Task instructions
From the data below, retype exactly the lines starting with the one that contains "Task: Click defect description 户外隔离刀闸没有标志牌" and ending with the one that contains "Given: Open the 营销中心 section", both included.

[[ Records provided open ]]

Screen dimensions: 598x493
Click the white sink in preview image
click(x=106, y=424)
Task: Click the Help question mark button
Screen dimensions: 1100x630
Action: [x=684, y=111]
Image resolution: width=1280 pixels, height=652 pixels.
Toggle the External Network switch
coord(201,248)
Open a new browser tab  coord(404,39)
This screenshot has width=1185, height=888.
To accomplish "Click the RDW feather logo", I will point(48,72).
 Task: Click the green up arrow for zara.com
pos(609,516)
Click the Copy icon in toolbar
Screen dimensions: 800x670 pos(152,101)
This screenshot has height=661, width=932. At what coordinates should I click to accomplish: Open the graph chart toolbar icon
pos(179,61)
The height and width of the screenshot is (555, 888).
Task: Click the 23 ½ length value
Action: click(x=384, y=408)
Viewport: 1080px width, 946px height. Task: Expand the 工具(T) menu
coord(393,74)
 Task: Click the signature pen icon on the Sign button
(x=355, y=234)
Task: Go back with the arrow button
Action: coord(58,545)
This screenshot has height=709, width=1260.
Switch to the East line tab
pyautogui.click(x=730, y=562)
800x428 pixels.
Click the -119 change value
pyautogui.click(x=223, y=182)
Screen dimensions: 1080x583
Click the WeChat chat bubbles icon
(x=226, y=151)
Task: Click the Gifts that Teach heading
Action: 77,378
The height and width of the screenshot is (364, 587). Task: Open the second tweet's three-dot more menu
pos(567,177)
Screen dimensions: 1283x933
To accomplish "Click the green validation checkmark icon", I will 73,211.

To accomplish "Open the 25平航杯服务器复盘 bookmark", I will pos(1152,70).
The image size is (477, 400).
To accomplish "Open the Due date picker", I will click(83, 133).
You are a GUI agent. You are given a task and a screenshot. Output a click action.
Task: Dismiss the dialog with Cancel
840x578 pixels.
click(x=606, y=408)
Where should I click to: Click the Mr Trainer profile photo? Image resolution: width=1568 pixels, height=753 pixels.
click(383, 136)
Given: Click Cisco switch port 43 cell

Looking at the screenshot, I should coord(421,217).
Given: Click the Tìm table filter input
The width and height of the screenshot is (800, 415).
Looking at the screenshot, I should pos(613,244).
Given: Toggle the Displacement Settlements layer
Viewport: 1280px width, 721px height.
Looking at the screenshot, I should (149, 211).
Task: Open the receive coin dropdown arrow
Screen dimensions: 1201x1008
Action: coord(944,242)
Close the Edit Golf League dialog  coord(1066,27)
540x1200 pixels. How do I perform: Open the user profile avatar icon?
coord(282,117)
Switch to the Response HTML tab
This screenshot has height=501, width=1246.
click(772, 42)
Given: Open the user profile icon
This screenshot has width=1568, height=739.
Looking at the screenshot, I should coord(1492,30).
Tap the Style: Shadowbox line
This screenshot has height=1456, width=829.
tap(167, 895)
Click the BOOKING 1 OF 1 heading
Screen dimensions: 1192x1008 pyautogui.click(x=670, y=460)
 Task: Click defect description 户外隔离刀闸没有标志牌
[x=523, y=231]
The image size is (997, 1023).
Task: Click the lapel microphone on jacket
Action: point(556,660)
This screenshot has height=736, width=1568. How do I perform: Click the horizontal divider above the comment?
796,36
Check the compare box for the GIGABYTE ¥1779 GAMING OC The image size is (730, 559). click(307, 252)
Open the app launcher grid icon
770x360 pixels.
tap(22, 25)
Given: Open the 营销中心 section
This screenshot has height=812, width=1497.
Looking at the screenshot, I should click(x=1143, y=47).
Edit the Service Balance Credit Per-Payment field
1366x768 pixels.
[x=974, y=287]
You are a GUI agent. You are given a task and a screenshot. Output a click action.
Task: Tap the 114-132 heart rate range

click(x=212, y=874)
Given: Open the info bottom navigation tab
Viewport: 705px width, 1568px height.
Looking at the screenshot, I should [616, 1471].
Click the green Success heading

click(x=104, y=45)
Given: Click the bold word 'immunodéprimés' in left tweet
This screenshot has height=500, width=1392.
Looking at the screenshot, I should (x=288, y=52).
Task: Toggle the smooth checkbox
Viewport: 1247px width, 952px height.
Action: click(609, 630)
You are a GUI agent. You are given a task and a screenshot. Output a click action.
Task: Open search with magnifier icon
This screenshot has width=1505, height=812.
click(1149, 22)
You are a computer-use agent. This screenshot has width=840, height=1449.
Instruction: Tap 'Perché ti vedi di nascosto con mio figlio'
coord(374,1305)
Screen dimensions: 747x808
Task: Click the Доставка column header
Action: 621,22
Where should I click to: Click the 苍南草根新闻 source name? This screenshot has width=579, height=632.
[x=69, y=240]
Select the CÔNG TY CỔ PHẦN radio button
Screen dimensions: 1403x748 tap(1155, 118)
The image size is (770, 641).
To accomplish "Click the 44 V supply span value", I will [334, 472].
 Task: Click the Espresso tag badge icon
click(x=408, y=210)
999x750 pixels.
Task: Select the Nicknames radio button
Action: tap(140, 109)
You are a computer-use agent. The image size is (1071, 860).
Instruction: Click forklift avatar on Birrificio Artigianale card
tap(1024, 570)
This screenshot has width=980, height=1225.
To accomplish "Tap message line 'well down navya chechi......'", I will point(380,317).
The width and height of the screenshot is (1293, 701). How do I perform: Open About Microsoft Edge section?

[[ Records provided closed ]]

Solution for this task
 Task: Click defect description 户外隔离刀闸没有标志牌
[x=523, y=231]
The image size is (997, 1023).
Task: Click the lapel microphone on jacket
Action: point(556,660)
This screenshot has height=736, width=1568. How do I perform: Click the horizontal divider above the comment?
796,36
Check the compare box for the GIGABYTE ¥1779 GAMING OC The image size is (730, 559). click(307, 252)
Open the app launcher grid icon
770x360 pixels.
tap(22, 25)
Given: Open the 营销中心 section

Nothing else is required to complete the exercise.